Ich fand schon nach einem Jahr,
den Verlust von unserem ersten noch kleinen Koi, so traurig.

Alles Gute
Gruß Bine


----------



## Eva-Maria (15. Sep. 2014)

hi  MaFF,
die Maxime muss ein... "immer zum Wohle des Tieres".
Du hast die richtige Entscheidung getroffen, so schwer sie
Dir auch gefallen sein mag. Sie hat jetzt keine Schmerzen mehr,
dies tröstet Dich hoffentlich in Deinem Schmerz.


----------



## MaFF (15. Sep. 2014)

Danke ihr beiden. Ja für das Tier war es das beste. Es war auch nur ein Versuch sie nochmal hinzubekommen. Chance war 50/50. So wäre sie aber spätestens im Winter verendet und das wäre auch nicht gut gewesen für die anderen. In einigen Tagen/Wochen werden wir es auch verkraftet haben.


----------



## Zacky (16. Sep. 2014)




----------



## jolantha (18. Sep. 2014)

Maff, 
tut mir ebenfalls leid für Deinen Fisch .
Mein ältester Koi, auch eine Dame ist schon um die 30 Jahre bei mir. 
Mein erster Blick, seit Jahren, ist der zum Teich, ob meine Roberta zu sehen ist. 
Die anderen " Alten " sind so zwischen 16 - 20 Jahre alt. 
Davon sind mir 3 Stück  einfach so gestorben, und trieben morgens Bauch oben auf dem Teich. 
Das ist auch der Grund, warum ich immer ales Erstes nachschaue, ob mein Fisch noch lebt. 
Natürlich täte es mir um die Anderen auch leid, aber Roberta ist halt was Besonderes .


----------



## Goldkäferchen (18. Sep. 2014)

Hallo, MaFF
tut mir echt leid um Deinen Fisch, aber Du hast ja wirklich alles getan, was Du tun konntest.
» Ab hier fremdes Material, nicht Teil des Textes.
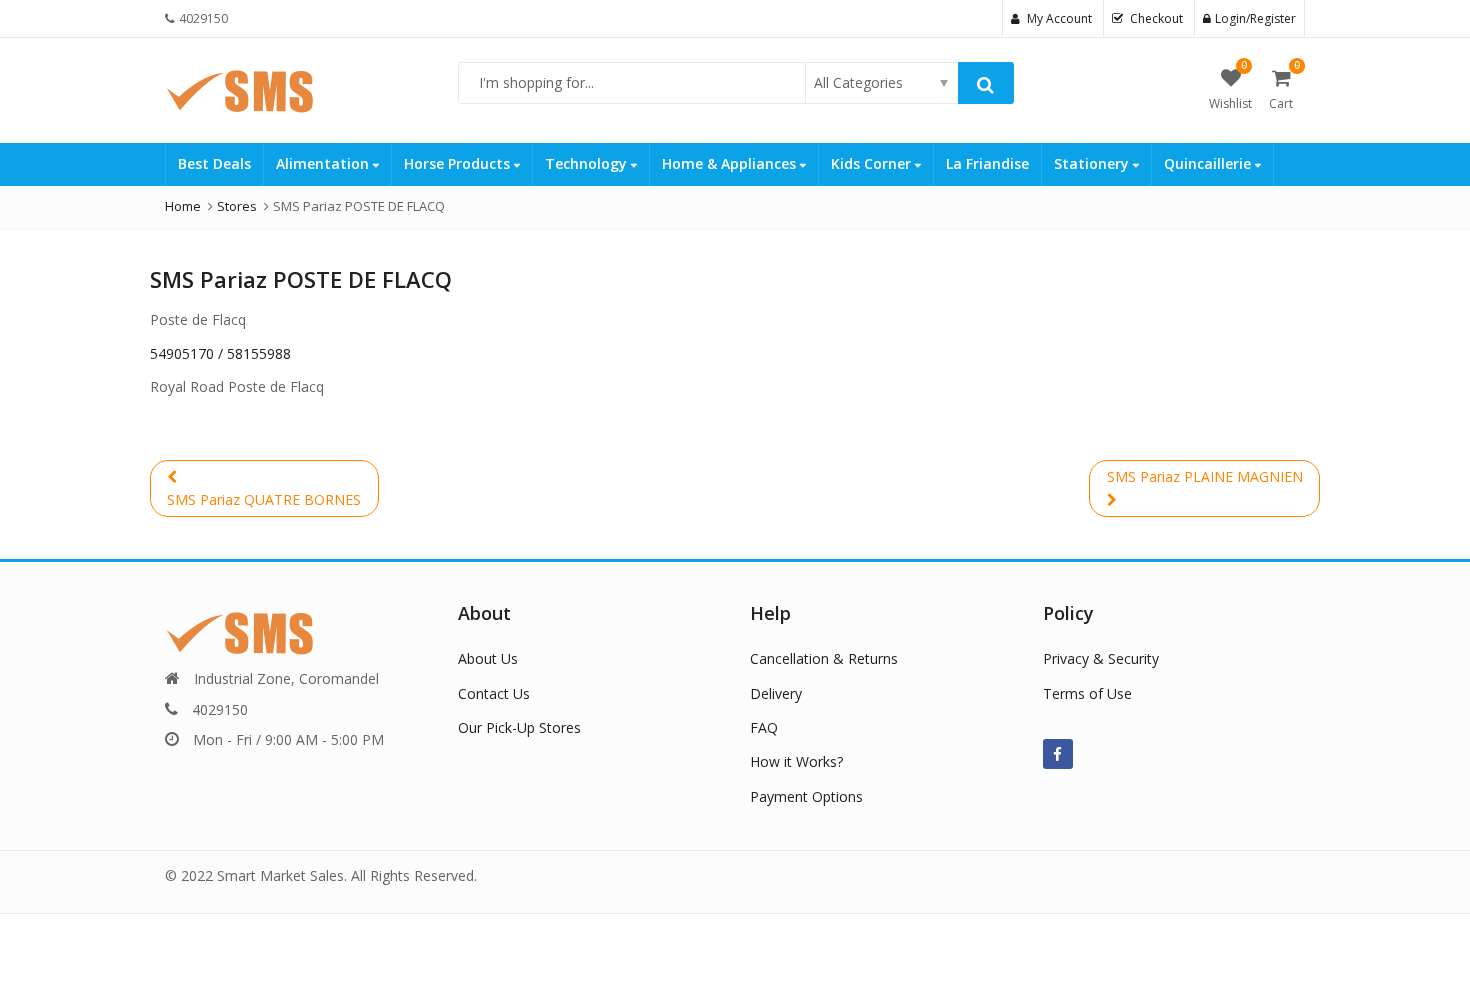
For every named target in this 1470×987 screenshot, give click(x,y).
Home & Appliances (731, 163)
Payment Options (806, 796)
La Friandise (987, 163)
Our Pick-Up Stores (519, 727)
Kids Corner (873, 163)
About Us (488, 658)
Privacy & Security (1101, 658)
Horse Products (459, 163)
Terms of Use (1087, 693)
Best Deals (214, 163)
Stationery (1093, 163)
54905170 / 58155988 (220, 353)
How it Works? (796, 761)
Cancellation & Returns (824, 658)
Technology (588, 163)
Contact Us (494, 693)
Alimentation (324, 163)
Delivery (776, 693)
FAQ (764, 727)
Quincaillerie (1209, 163)
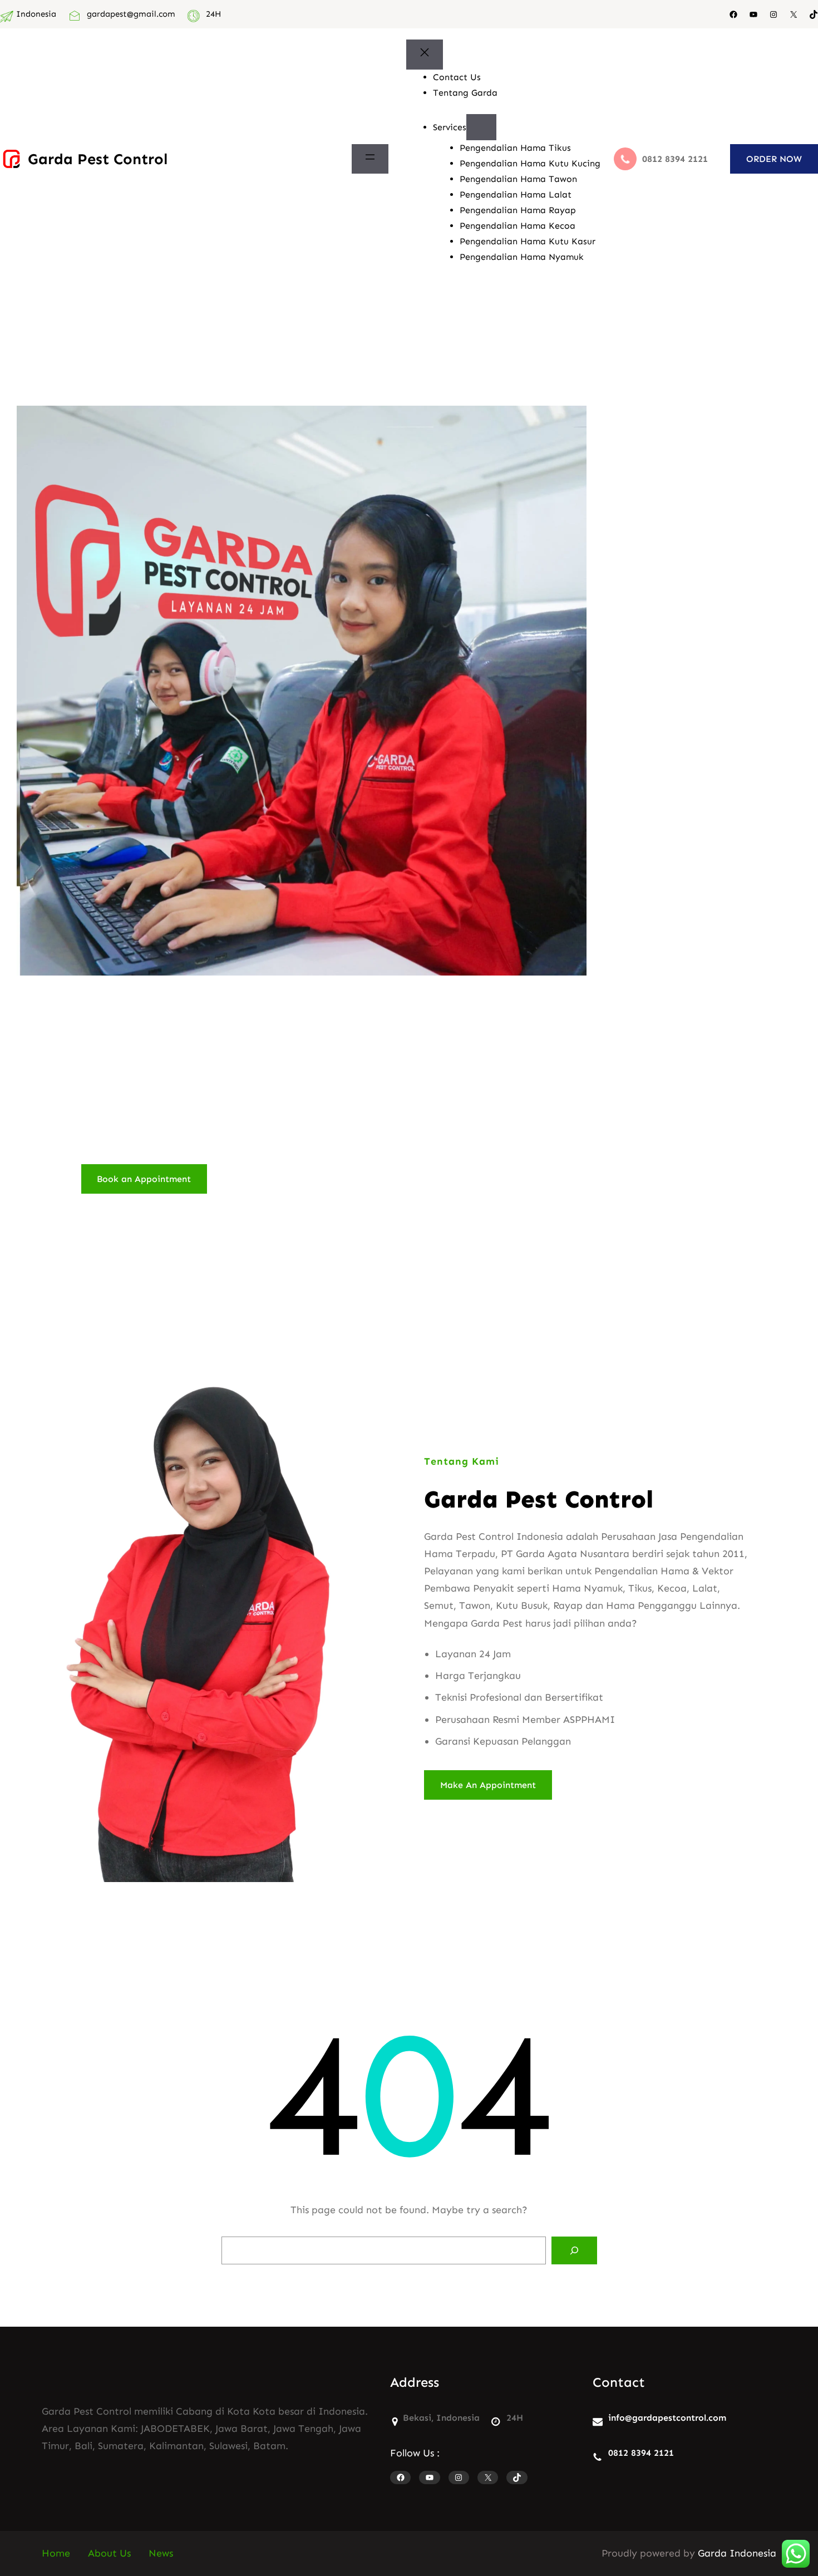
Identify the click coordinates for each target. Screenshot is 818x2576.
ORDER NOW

Kann ich aber nachvollziehen, ich hab den Teich zwar noch nicht sooo lange, aber der __ Fischreiher hat schon zugeschlagen und ein paar Goldis rausgeholt. War schon ziemlich "geknickt"!
LG
Goldkäferchen


----------



## Flusi (18. Sep. 2014)

armer MaFF, 
tut mir echt leid, hab zwar keine Fische, weiß aber wie das ist, wenn Haustiere sich "verabschieden" .
LG Flusi


----------



## Tanny (19. Sep. 2014)

Hallo MaFF, 

ich kann Deine Trauer gut nachfühlen...

...obwohl man weiss, dass man sich von den meisten gefiederten, beschuppten oder behaarten Weggefährten 
irgendwann verabschieden muss, weil sie meistens eine geringere Lebenserwartung haben als wir, 
ist es immer wieder schwer, mit so einem Verlust umzugehen.....

...aber solange die  Erinnerung an die Zeit, wo man ein Stück des Weges gemeinsam gehen durfte bleibt,
bleibt auch ein Stück von dem geliebten Weggefährten......

Traurige Grüße
Kirstin


----------



## MaFF (19. Sep. 2014)

Hallo zusammen,

Ich danke euch alle. Leicht ist es auch bei einem Fisch nicht. Ich war erstmal die letzten drei Tage im München und könnte mich gut ablenken. Fußball ist ein Heilmittel.  heute habe ich ihr grab am Teich noch etwas schöner gemacht. 

Gruß


----------